Hun film is gebaseerd op het in 1816 geschreven verhaal 'De Notenkraker en de Muizenkoning' van de Duitse schrijver Ernst Hoffmann. Later volgde een minder enge bewerking van zijn sprookje door Fransman Alexandre Dumas - de versie die de basis zou leggen voor het inmiddels wereldberoemde klassieke ballet. 'De Notenkraker' was in zijn verschijningsjaar geen daverend succes, maar groeide in de loop der tijd uit tot een waar fenomeen op de bühne. De vertaalslag naar het witte doek blijft echter problematisch: de laatste speelfilmversie is het uit 2010 stammende The Nutcracker in 3D met in de hoofdrol Elle Fanning. Een sprookje dat in duigen viel aan de box office.
Of dat ook zal gebeuren met The Nutcracker and the Four Realms valt te bezien, want productiehuis Disney strooit net zolang met denkbeeldige poedersuiker en zuurstokken tot het klassieke verhaal is omgetoverd tot commercieel aantrekkelijke kitsch. Voor het oog valt er veel te smullen, want op de 'art direction' en de kostuumontwerpen is niet bespaard. Denk aan feeën met suikerspinkapsels en een jurkengarderobe waar een gemiddelde sprookjesprinses jaloers van zou worden. Ook de magische koninkrijken uit de titel (het Land van Snoepgoed, het Land van Bloemen, het Land van Sneeuwvlokken en een mysterieus vierde land) zijn zo weldadig vormgegeven dat zo'n beetje elk detail om aandacht vecht.
Daar moet je maar net tegen kunnen. Het scheelt dat hoofdpersonage Clara zelf geen affiniteit heeft met al die tierelantijn en zo de cynische kijker een beetje op sleeptouw kan nemen. Ze is de nieuwste toevoeging aan een lange reeks van Disney-prinsessen die zich wars tonen van tradities en de ouderwetse tijdsgeest. Het veertienjarige meisje wil namelijk helemaal geen jurken dragen of met haar vader in een chique balzaal dansen - nee, liever sleutelt Clara aan het mechaniek van een oude muziekdoos. Het is geen kunst om te voorspellen dat haar vaardigheid als knutselaar later in de film van pas zal komen bij een letterlijk sleutelmomentje.

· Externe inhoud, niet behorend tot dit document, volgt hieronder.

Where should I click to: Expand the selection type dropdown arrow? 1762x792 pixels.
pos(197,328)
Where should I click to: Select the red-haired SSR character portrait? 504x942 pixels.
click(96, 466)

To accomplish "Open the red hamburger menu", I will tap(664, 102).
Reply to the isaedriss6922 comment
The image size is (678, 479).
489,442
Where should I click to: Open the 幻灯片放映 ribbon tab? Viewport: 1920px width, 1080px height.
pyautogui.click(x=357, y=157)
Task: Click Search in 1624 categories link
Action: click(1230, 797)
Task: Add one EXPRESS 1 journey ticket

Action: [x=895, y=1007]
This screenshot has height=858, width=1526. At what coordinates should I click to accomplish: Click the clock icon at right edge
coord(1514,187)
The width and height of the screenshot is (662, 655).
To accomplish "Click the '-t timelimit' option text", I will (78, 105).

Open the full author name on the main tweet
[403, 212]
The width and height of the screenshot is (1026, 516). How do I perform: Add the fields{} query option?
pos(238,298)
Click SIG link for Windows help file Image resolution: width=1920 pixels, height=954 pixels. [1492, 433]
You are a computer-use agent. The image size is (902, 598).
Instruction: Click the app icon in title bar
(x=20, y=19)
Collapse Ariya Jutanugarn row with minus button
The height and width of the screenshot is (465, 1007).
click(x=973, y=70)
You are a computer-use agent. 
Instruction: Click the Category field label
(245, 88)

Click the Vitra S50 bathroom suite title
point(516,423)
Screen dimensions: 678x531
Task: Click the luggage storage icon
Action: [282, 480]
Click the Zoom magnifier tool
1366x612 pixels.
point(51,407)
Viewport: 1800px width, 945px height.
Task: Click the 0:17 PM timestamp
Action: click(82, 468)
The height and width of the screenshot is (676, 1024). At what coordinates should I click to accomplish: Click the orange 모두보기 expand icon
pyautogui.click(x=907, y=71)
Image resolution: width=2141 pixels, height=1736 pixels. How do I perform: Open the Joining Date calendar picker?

Die voorspelbaarheid is het grootste probleem van The Four Realms. Hoe wonderlijk de magische werelden er ook mogen uitzien, plotmatig is de film maar weinig fantasievol. Dat begint al met een bulk aan exposé: de personages praten veel over gebeurtenissen die zich hebben afgespeeld in de vier koninkrijken, maar visueel komt dat nergens sterk tot uiting. Een uitzondering is misschien de balletvoorstelling die tussen de bedrijven door wordt ingelast. Niemand minder dan de Amerikaanse prima ballerina Misty Copeland mag opdraven om 'De Notenkraker' te dansen. Aardig bedacht, die Inception-achtige aanpak - waarbij een schijnwerkelijkheid binnen een schijnwerkelijkheid ontstaat - maar eigenlijk ook niet meer dan een geforceerde hommage aan de podiumklassieker. De scène is nauwelijks constructief voor het verhaal te noemen, want de makers kiezen ervoor om tussentijds naar Keira Knightley te snijden, die de taferelen op het podium steeds van commentaar voorziet.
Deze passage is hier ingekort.